Complex Numbers
A quadratic polynomial with real coefficients has \( 19 + 8 i \) as a root. If the other root has the form \( a + bi \), where \(a\) and \(b\) are real numbers, what is the value of \( a + b \)?
If \[ x (x-4-9i)(x-a+bi) = x^3 -8x^2+97x, \] what is \( a + b \) ?
Details and assumptions
\( i \) is the the imaginary unit, defined by \( i^2 = -1 \).
Suppose that \[7x^2-14x+182=c(x-a-bi)(x-a+bi),\] where \(i\) is the imaginary number that satisfies \(i^2=-1\) and \( b > 0. \) What is the value of \(a+b+c\)?

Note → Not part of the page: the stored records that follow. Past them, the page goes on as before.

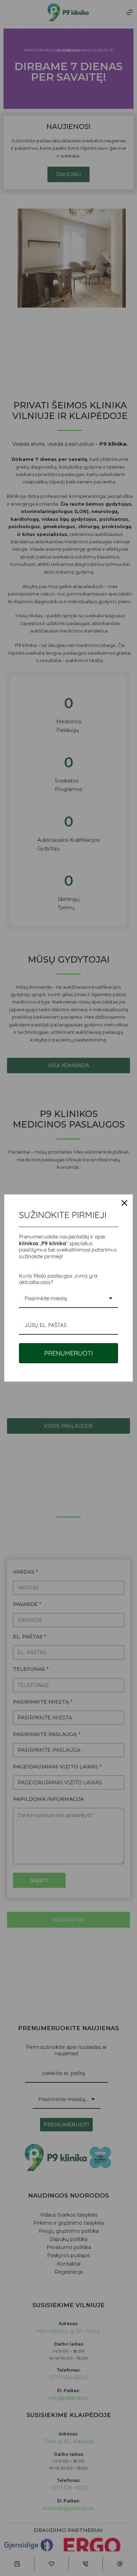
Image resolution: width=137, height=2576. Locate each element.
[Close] (124, 1202)
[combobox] (68, 1299)
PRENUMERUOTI (68, 1353)
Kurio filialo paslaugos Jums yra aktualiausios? (58, 1278)
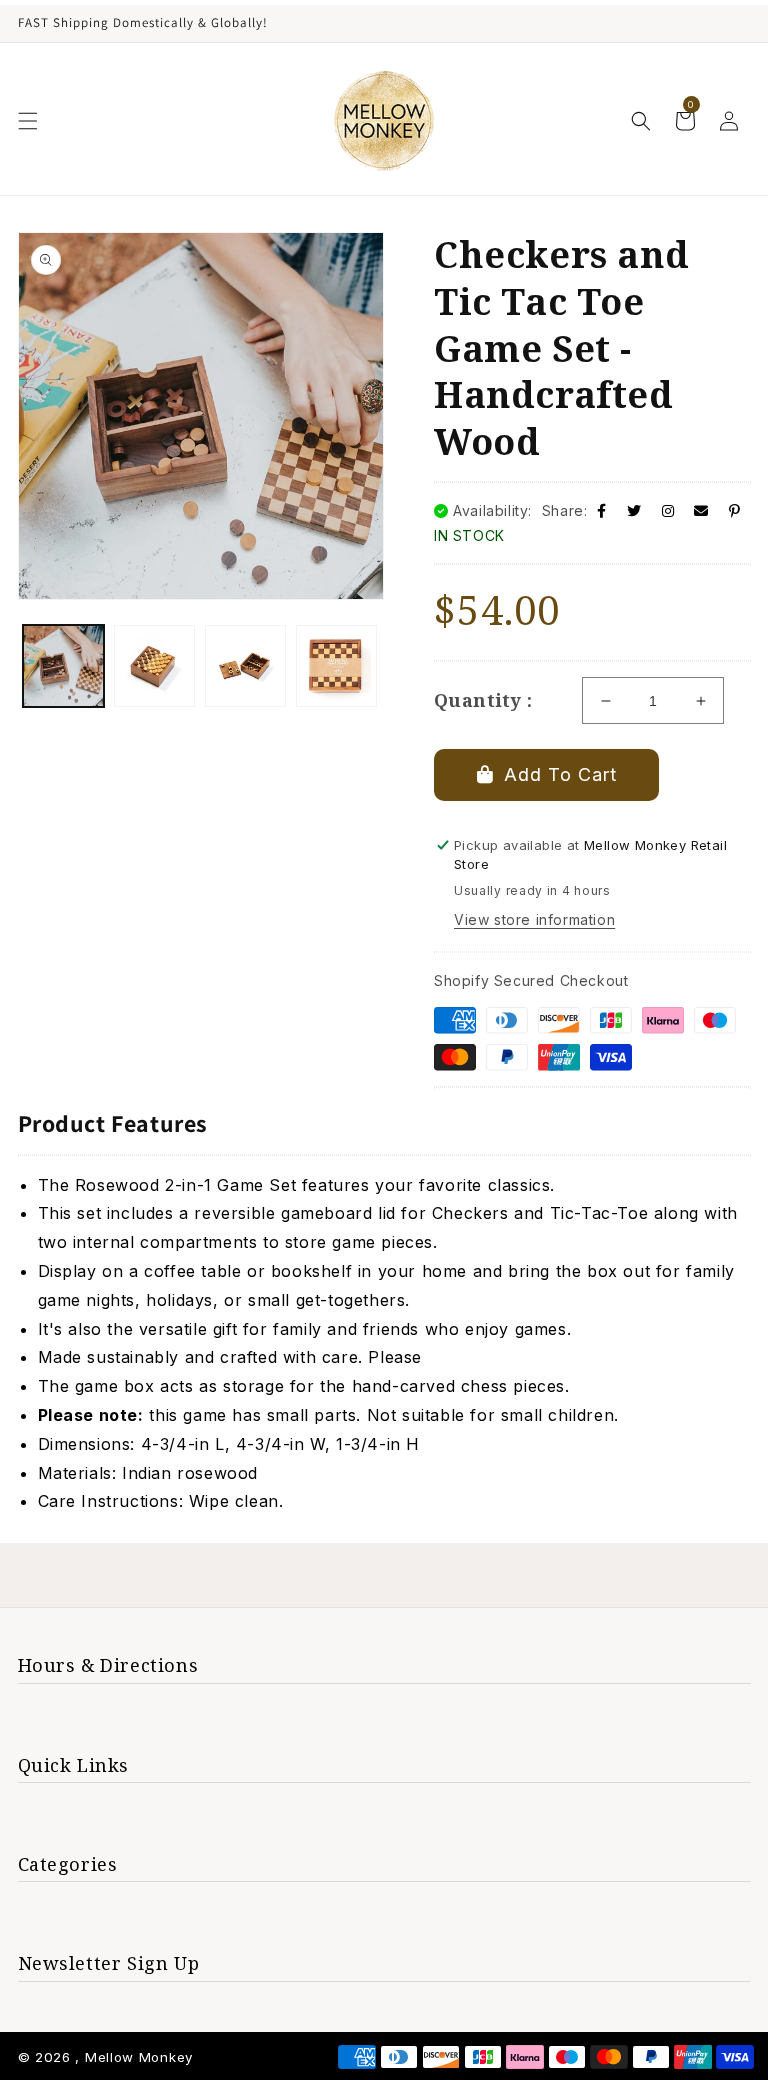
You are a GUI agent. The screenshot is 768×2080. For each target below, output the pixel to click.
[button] (28, 121)
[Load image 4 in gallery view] (336, 665)
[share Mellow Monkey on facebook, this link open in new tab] (602, 510)
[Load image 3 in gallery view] (245, 665)
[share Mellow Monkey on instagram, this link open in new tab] (668, 510)
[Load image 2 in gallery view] (154, 665)
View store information (534, 919)
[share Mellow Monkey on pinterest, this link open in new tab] (735, 510)
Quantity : (483, 700)
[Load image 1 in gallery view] (63, 665)
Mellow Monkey (139, 2057)
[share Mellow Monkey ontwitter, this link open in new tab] (634, 510)
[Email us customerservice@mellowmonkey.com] (701, 510)
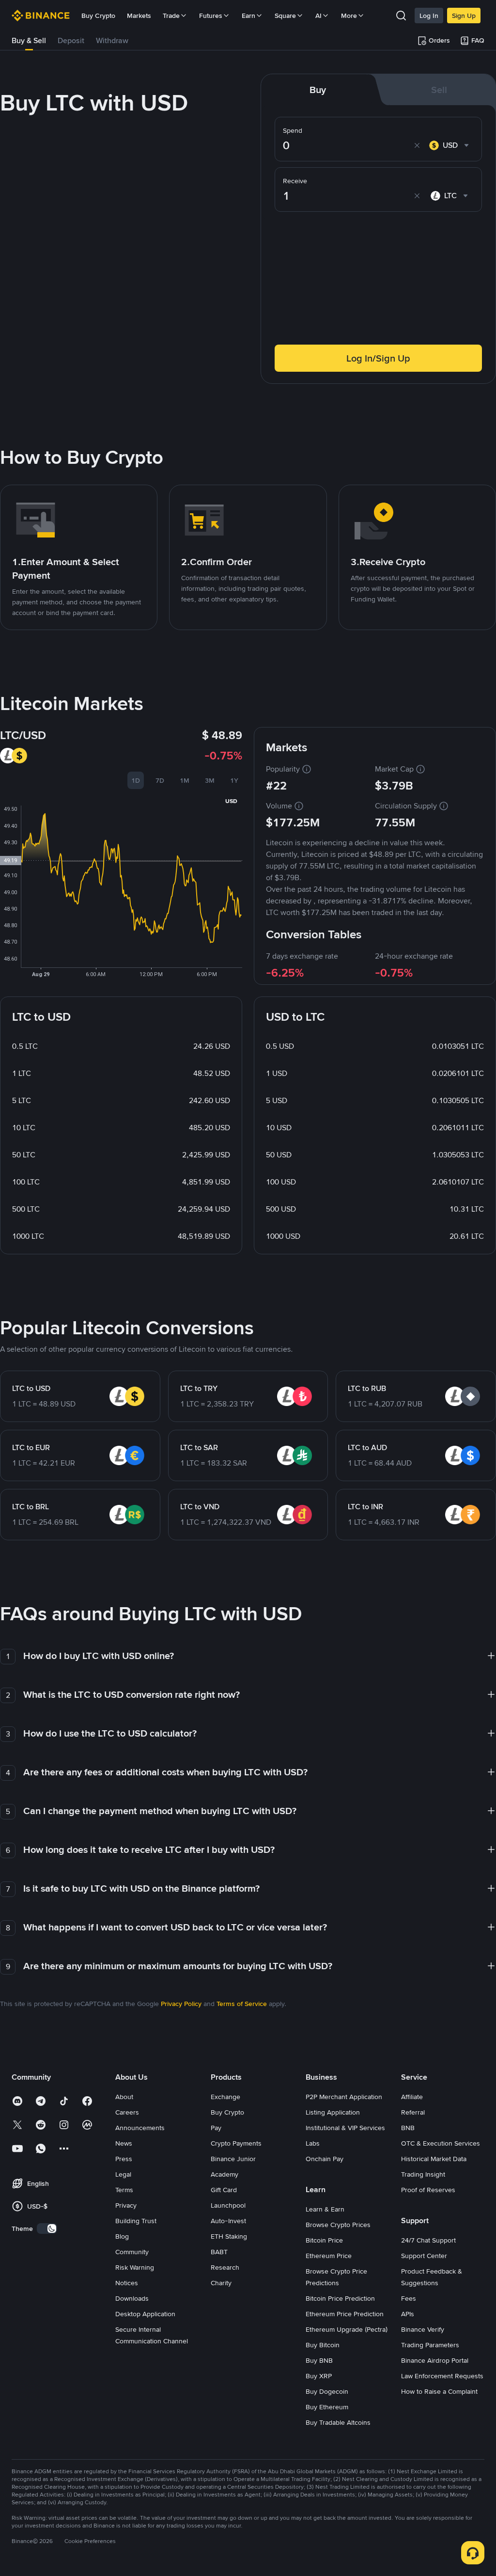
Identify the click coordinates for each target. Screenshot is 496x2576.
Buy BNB (319, 2360)
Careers (127, 2112)
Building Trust (135, 2220)
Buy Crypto (98, 15)
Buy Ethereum (327, 2406)
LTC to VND (199, 1506)
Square (285, 15)
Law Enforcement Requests (442, 2375)
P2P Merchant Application (344, 2096)
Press (123, 2158)
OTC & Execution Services (440, 2143)
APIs (407, 2313)
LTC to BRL (30, 1506)
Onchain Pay (324, 2158)
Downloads (132, 2298)
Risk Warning (134, 2267)
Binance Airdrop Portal (434, 2360)
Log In (428, 15)
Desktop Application (145, 2313)
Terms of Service (242, 2003)
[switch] (47, 2228)
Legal (123, 2174)
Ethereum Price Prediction (345, 2313)
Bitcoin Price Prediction (340, 2298)
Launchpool (228, 2205)
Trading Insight (423, 2174)
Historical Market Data (433, 2158)
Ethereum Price (329, 2255)
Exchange (225, 2096)
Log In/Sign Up (378, 358)
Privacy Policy (181, 2003)
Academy (224, 2174)
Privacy (126, 2205)
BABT (219, 2251)
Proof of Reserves (428, 2189)
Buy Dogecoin (327, 2391)
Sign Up (464, 15)
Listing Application (333, 2112)
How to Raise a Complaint (439, 2391)
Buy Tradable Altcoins (338, 2422)
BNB (408, 2127)
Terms (124, 2189)
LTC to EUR (31, 1447)
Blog (122, 2236)
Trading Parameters (430, 2344)
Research (225, 2267)
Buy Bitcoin (323, 2344)
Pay (216, 2127)
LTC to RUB (367, 1388)
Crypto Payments (236, 2143)
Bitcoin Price (324, 2240)
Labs (313, 2143)
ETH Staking (229, 2236)
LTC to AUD (367, 1447)
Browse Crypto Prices (338, 2224)
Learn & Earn (325, 2209)
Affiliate (412, 2096)
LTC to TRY (198, 1388)
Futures (210, 15)
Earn (248, 15)
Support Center (424, 2255)
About (124, 2096)
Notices (126, 2282)
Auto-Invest (228, 2220)
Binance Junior (233, 2158)
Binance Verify (422, 2329)
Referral (413, 2112)
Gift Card (224, 2189)
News (123, 2143)
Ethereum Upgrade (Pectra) (347, 2329)
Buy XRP (319, 2375)
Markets (139, 15)
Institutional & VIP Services (345, 2127)
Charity (221, 2282)
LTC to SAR (199, 1447)
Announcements (140, 2127)
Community (132, 2251)
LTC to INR (365, 1506)
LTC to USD (31, 1388)
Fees (408, 2298)
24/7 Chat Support (428, 2240)
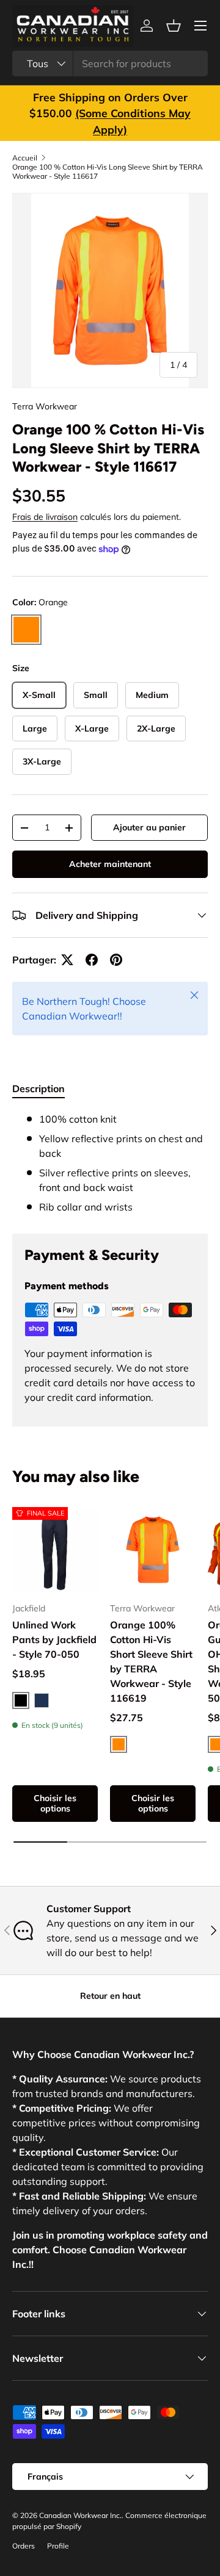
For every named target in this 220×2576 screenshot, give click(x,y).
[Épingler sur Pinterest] (116, 960)
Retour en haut (110, 1995)
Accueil (24, 157)
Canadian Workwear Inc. (80, 2515)
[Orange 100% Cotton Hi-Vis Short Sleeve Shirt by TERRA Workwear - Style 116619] (153, 1549)
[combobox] (110, 63)
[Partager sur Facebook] (91, 960)
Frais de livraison (45, 516)
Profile (58, 2545)
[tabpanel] (110, 1163)
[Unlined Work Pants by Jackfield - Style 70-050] (55, 1549)
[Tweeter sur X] (67, 960)
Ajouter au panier (149, 827)
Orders (23, 2545)
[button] (173, 25)
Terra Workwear (44, 406)
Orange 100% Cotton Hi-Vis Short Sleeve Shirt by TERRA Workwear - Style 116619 (151, 1661)
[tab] (38, 1088)
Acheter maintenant (110, 863)
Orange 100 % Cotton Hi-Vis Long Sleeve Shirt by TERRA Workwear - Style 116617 (107, 171)
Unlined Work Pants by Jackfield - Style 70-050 (54, 1639)
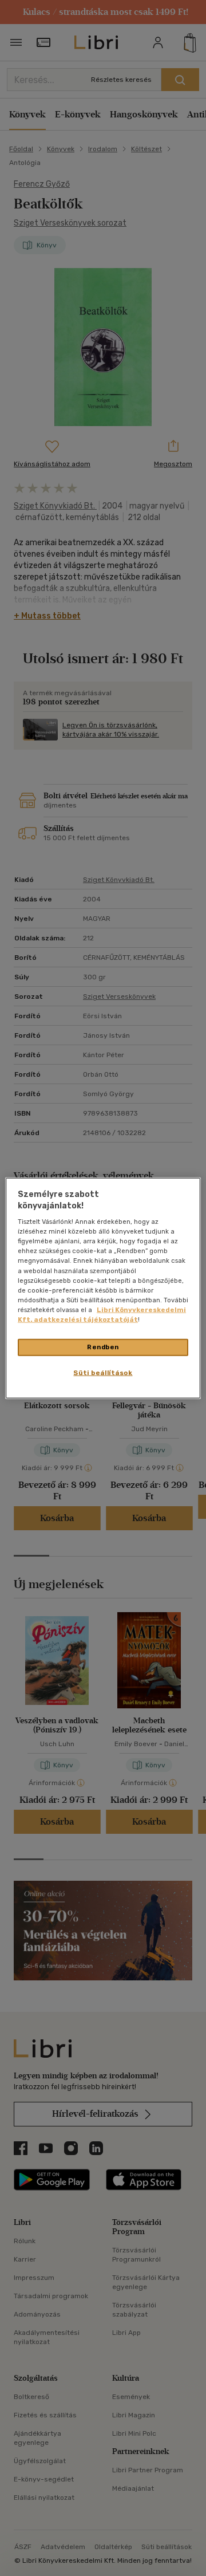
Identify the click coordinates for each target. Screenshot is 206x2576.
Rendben (103, 1347)
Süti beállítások (102, 1372)
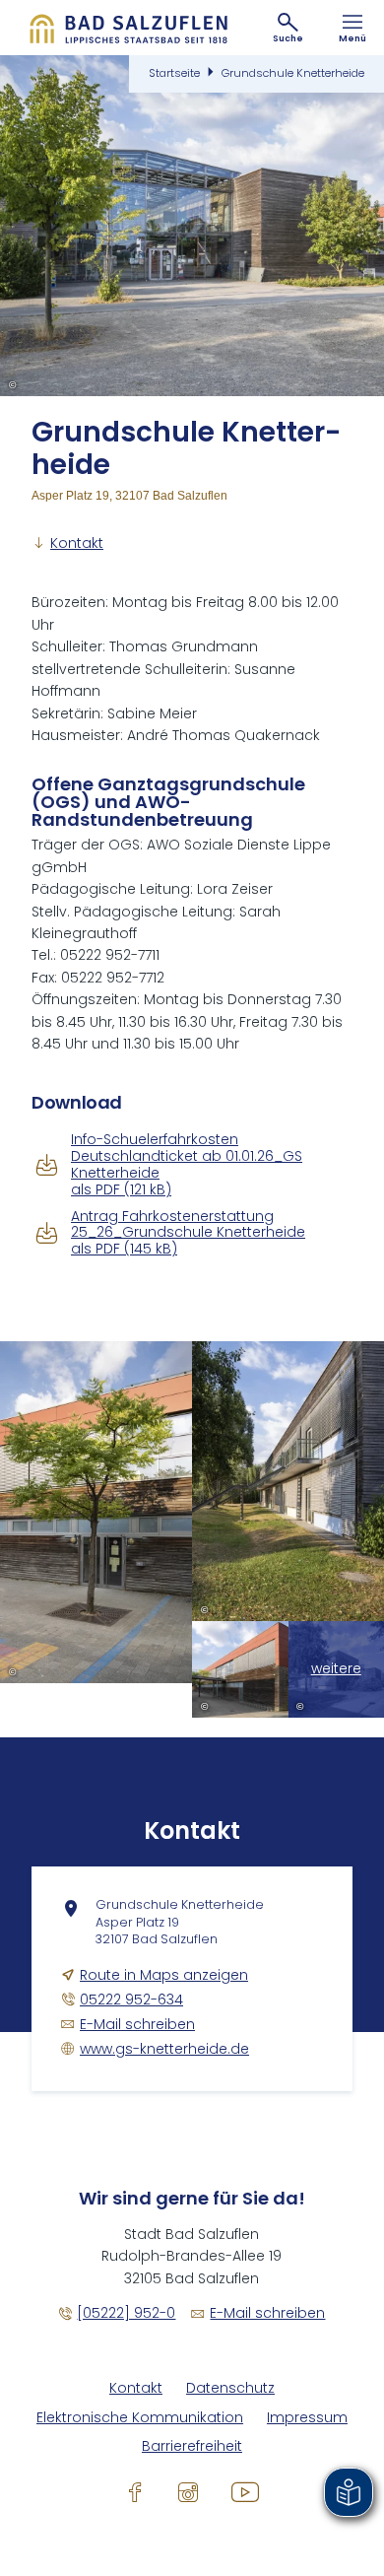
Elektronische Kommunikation (139, 2417)
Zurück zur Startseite (128, 27)
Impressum (307, 2417)
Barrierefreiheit (192, 2446)
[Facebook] (134, 2491)
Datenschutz (230, 2388)
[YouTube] (245, 2491)
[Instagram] (188, 2491)
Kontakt (135, 2388)
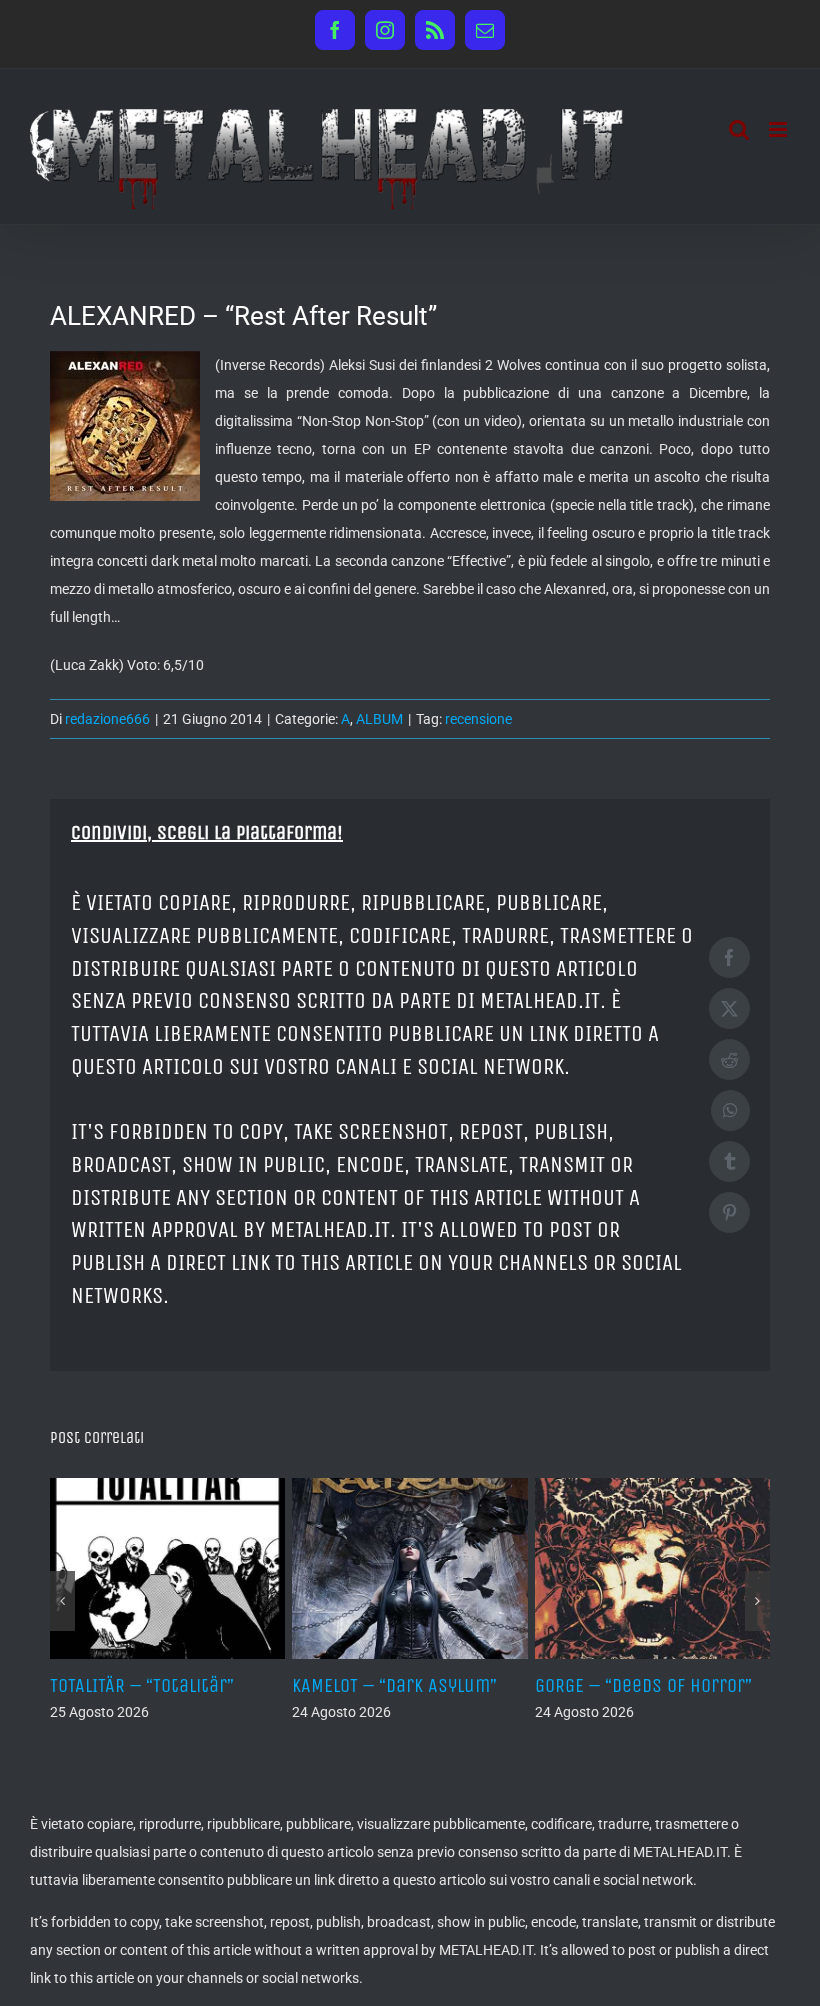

Suppose that \[\begin{align} & x^4+6x^3+17x^2-6x-18 \\ &= (x+a)(x-a)(x+b+ci)(x+b-ci), \end{align} \] where \(i\) is the imaginary number that satisfies \(i^2=-1\). What is the value of \(a+b+c\)?
Details and assumptions
Assume \( a > 0 \) and \( c > 0 \).
It is given that the cubic polynomial \( f(x) \) has real coefficients, and \(f(x) = 0 \) has a complex root \( 28 - 15 i \). If the sum of all the complex, non-real roots of \( f(x) = 0 \) can be written as \( a + bi \), what is the value of \( a + b\)?